Concentrarsi su questo non la avrebbe portata a nulla, così continuò.
“Domani rincontrerò Stephen dopo tanto tempo, spero che mi abbia perdonato E tu? Per ora non importa, ma sappi che prima o poi ci rivedremo te lo prometto. Buon natale”
Quando alzò gli occhi il dottore le stava porgendo un computer portatile su cui era già aperta una mail.
-Non manca l’ultima, è solamente in un formato diverso-
-Come fa da avere la tua mail? Nemmeno io la so!-
-Me l’ha creata lui quando mi ha reclutato nell’FBI.Era logico la sapesse-
-Come fa a sapere di Henry?-chiese allora lei, ma come risposta ricevette solo un cenno che indicava il PC .
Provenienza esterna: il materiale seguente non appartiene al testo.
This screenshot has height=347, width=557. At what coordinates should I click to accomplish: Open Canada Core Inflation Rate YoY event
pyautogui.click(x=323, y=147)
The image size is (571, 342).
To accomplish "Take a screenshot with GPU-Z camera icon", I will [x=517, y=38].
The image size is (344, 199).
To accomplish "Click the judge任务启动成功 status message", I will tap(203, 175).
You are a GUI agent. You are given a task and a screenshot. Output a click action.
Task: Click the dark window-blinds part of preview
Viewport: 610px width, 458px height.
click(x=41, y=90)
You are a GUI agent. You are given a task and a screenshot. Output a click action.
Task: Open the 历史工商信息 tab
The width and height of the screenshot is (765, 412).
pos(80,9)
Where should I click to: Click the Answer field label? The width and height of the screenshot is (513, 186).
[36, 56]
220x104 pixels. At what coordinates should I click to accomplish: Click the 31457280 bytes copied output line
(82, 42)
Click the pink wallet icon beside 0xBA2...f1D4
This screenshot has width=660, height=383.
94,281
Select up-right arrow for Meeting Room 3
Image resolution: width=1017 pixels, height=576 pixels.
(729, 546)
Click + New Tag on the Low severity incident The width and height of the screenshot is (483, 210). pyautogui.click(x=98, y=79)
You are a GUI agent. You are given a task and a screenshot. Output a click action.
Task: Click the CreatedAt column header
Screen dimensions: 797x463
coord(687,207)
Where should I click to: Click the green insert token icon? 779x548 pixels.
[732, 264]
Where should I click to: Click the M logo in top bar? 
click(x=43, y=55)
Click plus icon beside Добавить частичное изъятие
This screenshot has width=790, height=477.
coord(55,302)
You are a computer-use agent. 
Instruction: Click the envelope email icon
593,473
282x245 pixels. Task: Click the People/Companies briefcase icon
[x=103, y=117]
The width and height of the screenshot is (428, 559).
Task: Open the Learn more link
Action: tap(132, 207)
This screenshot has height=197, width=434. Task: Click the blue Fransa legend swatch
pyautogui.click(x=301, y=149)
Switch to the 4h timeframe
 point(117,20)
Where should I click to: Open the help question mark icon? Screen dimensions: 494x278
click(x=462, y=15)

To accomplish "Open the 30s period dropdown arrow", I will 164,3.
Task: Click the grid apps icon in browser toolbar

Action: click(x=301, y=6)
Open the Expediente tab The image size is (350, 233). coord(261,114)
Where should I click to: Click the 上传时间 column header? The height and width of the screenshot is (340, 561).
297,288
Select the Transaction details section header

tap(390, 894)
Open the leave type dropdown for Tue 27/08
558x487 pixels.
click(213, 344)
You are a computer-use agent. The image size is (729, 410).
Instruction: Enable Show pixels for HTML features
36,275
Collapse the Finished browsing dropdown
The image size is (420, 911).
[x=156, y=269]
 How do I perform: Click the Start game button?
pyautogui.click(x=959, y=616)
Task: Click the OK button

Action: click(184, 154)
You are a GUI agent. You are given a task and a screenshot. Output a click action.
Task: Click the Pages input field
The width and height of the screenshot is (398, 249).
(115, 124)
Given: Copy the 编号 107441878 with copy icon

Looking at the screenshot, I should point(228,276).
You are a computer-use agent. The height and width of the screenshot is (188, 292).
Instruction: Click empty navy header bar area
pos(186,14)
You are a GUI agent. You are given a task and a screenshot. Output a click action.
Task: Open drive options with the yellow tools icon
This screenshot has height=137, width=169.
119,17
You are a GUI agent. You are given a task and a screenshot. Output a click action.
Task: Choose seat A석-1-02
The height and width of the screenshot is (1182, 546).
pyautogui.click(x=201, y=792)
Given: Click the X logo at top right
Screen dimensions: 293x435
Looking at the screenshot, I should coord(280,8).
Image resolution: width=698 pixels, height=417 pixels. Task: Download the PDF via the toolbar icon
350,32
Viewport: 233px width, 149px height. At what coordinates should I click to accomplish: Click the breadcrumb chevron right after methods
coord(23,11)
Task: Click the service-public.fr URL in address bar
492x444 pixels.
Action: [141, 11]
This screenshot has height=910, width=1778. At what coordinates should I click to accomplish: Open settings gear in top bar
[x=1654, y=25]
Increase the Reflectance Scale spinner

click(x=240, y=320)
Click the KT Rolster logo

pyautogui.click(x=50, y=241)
Solo quando cominciò a mettere a fuoco le parole riuscì con difficoltà ad udirlo pronunciare le parole che prima gli erano rimaste incastrate in gola.
-Era lì.ad un soffio da noi e non…….-si bloccò sentendo una lacrima percorrere il sentiero già tracciato dalle sorelle.
Non poteva piangere ancora per lui, non se lo meritava.
Regnava il silenzio nella stanza, ma non nella mente della donna che poteva sentire la voce di Gideon  pronunciare le parole che erano sullo schermo luminoso.
“Mi dispiace Spencer. So che non si inizia mai con un ‘mi dispiace’, ma questa volta dev’essere così perché ho capito di aver sbagliato. Non ad andare via, ho sbagliato con te.
Dovevi poter dimenticare e io invece ti ho costretto a ricordare.
Vorrei non averti mai spedito nulla, forse ora mi odi solo di più e avresti ragione. Mi ero illuso di poter avere ancora un qualche rapporto con te, ma ho capito che se è  senso unico non è un vero rapporto. Forse temevo solo che ti scordassi di me e mi sostituissi con qualcun altro. Scusami.
Ho sbagliato anche a parlarti di Stephen. Mi ha perdonato e mi ha presentato sua moglie e le sue figlie, ora siamo a tutti gli effetti una famiglia.
Sono a pochi km da te, ma questo già lo sai vero? Non ho avuto il coraggio di bussare alla tua porta e me ne vergogno, ma  voglio farmi perdonare e manterrò fede alla mia promessa. La prossima volta che ti parlerò sarà di persona.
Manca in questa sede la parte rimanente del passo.